* How to complete this task: Below is a block of records; please copy all of them exactly.
┄┄┄┄┄┄┄┄┄┄┄┄┄┄┄┄┄┄┄┄
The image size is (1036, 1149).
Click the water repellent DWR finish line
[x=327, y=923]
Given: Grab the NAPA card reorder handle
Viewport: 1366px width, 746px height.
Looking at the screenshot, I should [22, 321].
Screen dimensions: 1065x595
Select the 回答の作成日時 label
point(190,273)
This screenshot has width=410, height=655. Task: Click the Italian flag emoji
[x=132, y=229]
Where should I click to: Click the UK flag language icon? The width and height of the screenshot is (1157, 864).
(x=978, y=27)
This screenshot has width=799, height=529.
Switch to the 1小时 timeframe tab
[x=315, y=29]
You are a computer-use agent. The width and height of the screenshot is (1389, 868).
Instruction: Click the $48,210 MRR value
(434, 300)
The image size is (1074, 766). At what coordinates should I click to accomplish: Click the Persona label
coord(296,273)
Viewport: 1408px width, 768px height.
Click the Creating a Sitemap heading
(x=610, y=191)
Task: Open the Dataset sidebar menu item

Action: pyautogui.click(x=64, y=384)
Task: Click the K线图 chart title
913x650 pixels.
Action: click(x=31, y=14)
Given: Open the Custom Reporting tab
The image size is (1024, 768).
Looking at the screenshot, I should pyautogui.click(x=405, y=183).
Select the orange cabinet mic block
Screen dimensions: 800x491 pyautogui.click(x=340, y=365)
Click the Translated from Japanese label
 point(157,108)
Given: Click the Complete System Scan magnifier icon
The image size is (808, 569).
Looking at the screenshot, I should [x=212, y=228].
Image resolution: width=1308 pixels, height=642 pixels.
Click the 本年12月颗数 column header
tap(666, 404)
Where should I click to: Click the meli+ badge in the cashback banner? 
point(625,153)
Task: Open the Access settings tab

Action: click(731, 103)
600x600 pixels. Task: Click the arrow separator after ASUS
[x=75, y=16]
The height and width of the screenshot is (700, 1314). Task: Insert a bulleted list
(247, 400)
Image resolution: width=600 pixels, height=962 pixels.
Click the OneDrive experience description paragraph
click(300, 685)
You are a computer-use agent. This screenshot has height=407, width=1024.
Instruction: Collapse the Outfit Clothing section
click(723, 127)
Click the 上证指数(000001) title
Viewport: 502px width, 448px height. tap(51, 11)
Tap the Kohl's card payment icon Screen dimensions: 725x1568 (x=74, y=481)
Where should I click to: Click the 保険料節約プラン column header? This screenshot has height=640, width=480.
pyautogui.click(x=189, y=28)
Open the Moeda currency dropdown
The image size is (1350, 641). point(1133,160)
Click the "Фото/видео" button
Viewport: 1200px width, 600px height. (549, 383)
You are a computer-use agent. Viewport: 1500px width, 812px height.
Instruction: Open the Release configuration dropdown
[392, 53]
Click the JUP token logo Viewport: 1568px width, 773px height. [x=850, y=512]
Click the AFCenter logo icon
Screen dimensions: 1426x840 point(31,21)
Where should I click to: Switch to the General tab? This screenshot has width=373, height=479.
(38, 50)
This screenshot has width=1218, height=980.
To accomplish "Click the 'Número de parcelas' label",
┄┄┄┄┄┄┄┄┄┄┄┄┄┄┄┄┄┄┄┄
* Final answer:
The image size is (1036, 1149).
Click the water repellent DWR finish line
[x=327, y=923]
Given: Grab the NAPA card reorder handle
Viewport: 1366px width, 746px height.
Looking at the screenshot, I should [22, 321].
Screen dimensions: 1065x595
Select the 回答の作成日時 label
point(190,273)
This screenshot has width=410, height=655. Task: Click the Italian flag emoji
[x=132, y=229]
Where should I click to: Click the UK flag language icon? The width and height of the screenshot is (1157, 864).
(x=978, y=27)
This screenshot has width=799, height=529.
Switch to the 1小时 timeframe tab
[x=315, y=29]
You are a computer-use agent. The width and height of the screenshot is (1389, 868).
Instruction: Click the $48,210 MRR value
(434, 300)
The image size is (1074, 766). At what coordinates should I click to accomplish: Click the Persona label
coord(296,273)
Viewport: 1408px width, 768px height.
Click the Creating a Sitemap heading
(x=610, y=191)
Task: Open the Dataset sidebar menu item

Action: pyautogui.click(x=64, y=384)
Task: Click the K线图 chart title
913x650 pixels.
Action: click(x=31, y=14)
Given: Open the Custom Reporting tab
The image size is (1024, 768).
Looking at the screenshot, I should pyautogui.click(x=405, y=183).
Select the orange cabinet mic block
Screen dimensions: 800x491 pyautogui.click(x=340, y=365)
Click the Translated from Japanese label
 point(157,108)
Given: Click the Complete System Scan magnifier icon
The image size is (808, 569).
Looking at the screenshot, I should [x=212, y=228].
Image resolution: width=1308 pixels, height=642 pixels.
Click the 本年12月颗数 column header
tap(666, 404)
Where should I click to: Click the meli+ badge in the cashback banner? 
point(625,153)
Task: Open the Access settings tab

Action: click(731, 103)
600x600 pixels. Task: Click the arrow separator after ASUS
[x=75, y=16]
The height and width of the screenshot is (700, 1314). Task: Insert a bulleted list
(247, 400)
Image resolution: width=600 pixels, height=962 pixels.
Click the OneDrive experience description paragraph
click(300, 685)
You are a computer-use agent. This screenshot has height=407, width=1024.
Instruction: Collapse the Outfit Clothing section
click(723, 127)
Click the 上证指数(000001) title
Viewport: 502px width, 448px height. tap(51, 11)
Tap the Kohl's card payment icon Screen dimensions: 725x1568 (x=74, y=481)
Where should I click to: Click the 保険料節約プラン column header? This screenshot has height=640, width=480.
pyautogui.click(x=189, y=28)
Open the Moeda currency dropdown
The image size is (1350, 641). point(1133,160)
Click the "Фото/видео" button
Viewport: 1200px width, 600px height. (549, 383)
You are a computer-use agent. Viewport: 1500px width, 812px height.
Instruction: Open the Release configuration dropdown
[392, 53]
Click the JUP token logo Viewport: 1568px width, 773px height. [x=850, y=512]
Click the AFCenter logo icon
Screen dimensions: 1426x840 point(31,21)
Where should I click to: Switch to the General tab? This screenshot has width=373, height=479.
(38, 50)
This screenshot has width=1218, height=980.
To accomplish "Click the 'Número de parcelas' label",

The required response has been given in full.